Scan the entries that follow for the word "value", then report every line in which it appears.

Items from a dataset:
[Start of section]

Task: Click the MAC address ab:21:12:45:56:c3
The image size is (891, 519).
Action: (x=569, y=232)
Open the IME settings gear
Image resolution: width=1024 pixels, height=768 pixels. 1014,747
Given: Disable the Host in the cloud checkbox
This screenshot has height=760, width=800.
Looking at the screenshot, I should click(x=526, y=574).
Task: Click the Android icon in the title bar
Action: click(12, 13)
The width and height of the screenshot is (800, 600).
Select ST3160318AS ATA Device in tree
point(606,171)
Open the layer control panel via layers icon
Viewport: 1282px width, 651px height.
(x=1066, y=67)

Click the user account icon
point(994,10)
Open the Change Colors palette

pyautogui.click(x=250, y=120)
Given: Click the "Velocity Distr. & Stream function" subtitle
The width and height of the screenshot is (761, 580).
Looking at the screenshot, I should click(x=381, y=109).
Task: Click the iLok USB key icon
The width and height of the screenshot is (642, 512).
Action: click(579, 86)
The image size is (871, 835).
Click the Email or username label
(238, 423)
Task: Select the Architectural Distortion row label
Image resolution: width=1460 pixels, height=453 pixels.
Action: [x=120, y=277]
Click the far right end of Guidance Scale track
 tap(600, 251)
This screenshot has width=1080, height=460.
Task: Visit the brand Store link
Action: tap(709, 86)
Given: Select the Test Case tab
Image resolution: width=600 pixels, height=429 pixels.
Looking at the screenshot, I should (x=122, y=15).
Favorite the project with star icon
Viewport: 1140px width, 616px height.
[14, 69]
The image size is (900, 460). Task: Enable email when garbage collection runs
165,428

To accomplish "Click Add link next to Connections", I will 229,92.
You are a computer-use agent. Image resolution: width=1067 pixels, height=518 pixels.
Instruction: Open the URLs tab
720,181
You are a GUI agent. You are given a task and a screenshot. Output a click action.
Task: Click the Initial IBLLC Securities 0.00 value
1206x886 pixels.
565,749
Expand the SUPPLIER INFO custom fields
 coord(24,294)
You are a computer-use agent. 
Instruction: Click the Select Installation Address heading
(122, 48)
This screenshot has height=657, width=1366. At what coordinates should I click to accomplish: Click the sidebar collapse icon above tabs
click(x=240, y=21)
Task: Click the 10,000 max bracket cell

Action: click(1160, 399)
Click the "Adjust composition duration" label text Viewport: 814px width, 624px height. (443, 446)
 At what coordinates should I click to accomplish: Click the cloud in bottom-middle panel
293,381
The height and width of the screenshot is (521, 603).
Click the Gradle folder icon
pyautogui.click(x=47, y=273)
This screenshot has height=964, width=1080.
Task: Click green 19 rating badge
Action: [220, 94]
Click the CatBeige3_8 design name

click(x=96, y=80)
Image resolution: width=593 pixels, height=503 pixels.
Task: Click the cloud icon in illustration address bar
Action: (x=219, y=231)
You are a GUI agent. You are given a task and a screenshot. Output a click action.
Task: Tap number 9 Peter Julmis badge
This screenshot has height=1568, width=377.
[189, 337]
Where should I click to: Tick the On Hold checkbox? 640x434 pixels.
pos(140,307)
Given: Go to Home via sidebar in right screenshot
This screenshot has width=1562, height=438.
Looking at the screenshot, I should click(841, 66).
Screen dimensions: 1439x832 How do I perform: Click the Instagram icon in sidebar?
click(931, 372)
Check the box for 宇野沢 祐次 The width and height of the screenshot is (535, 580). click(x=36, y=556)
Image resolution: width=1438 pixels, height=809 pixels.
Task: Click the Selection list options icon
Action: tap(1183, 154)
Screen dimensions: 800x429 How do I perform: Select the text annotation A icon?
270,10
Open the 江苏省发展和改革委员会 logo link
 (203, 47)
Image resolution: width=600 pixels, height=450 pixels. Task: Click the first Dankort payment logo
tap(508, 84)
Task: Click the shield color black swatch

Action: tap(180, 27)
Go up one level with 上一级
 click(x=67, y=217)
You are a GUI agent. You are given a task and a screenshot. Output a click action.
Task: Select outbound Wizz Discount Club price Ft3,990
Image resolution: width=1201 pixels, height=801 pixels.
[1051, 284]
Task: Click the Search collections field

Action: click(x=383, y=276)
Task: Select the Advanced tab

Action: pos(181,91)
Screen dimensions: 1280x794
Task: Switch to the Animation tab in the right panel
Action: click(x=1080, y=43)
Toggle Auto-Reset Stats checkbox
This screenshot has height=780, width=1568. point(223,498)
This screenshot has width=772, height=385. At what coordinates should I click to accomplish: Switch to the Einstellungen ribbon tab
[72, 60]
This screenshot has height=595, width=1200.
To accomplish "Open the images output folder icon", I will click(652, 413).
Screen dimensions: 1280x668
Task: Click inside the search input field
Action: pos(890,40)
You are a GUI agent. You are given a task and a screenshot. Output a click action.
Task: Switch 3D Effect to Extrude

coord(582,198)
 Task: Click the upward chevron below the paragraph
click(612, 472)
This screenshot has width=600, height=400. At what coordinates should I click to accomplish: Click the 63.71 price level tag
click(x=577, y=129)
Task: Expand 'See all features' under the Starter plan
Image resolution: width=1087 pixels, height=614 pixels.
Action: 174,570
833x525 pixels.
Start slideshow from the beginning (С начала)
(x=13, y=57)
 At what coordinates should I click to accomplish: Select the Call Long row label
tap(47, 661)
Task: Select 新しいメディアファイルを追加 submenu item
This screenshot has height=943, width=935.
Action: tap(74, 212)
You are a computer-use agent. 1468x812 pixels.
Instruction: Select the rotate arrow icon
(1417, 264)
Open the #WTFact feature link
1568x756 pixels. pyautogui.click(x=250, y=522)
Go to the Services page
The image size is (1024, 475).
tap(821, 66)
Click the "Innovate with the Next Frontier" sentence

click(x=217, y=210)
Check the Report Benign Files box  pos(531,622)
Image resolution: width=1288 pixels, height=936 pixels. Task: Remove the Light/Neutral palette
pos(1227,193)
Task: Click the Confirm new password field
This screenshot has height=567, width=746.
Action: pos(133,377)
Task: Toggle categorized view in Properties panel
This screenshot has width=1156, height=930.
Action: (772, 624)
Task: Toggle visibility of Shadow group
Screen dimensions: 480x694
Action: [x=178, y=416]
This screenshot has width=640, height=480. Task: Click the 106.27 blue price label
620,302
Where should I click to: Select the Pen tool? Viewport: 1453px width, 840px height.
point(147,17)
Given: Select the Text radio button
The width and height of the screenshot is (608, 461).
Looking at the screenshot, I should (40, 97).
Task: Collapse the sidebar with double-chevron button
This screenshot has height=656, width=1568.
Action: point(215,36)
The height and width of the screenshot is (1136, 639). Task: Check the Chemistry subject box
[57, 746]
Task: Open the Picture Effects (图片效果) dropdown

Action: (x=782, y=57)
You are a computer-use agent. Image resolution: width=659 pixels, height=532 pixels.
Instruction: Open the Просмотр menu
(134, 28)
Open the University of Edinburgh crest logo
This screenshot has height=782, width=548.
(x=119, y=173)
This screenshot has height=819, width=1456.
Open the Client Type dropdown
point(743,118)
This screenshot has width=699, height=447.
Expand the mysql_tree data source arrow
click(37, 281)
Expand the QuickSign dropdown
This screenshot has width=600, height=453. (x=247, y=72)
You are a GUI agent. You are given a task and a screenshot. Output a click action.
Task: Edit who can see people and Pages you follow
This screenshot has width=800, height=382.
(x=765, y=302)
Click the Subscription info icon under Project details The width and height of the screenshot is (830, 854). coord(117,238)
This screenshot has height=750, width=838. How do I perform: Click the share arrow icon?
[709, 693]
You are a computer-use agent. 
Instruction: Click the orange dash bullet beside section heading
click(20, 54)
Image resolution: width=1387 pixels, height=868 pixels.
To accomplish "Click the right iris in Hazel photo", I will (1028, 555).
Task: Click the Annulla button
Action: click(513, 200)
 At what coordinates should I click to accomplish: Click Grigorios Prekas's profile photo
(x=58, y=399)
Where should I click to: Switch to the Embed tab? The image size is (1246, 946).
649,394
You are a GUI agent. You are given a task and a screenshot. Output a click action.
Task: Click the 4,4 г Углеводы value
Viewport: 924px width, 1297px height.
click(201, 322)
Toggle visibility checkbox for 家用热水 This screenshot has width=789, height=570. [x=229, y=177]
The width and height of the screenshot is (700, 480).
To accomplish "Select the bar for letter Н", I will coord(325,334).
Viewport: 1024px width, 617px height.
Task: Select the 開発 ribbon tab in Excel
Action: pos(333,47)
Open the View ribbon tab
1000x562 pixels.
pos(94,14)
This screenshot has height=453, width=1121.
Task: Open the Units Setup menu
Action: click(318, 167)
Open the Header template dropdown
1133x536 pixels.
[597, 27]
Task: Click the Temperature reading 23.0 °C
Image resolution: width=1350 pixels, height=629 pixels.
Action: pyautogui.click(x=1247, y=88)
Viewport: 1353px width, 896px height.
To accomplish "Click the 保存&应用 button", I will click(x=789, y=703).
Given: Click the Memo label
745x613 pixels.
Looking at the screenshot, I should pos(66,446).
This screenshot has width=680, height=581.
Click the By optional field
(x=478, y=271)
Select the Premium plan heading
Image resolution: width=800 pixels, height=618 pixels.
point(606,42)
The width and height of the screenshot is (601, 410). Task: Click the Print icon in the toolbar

[End of section]

TASK OUTPUT
Task: Click the Initial IBLLC Securities 0.00 value
Task: Click the 4,4 г Углеводы value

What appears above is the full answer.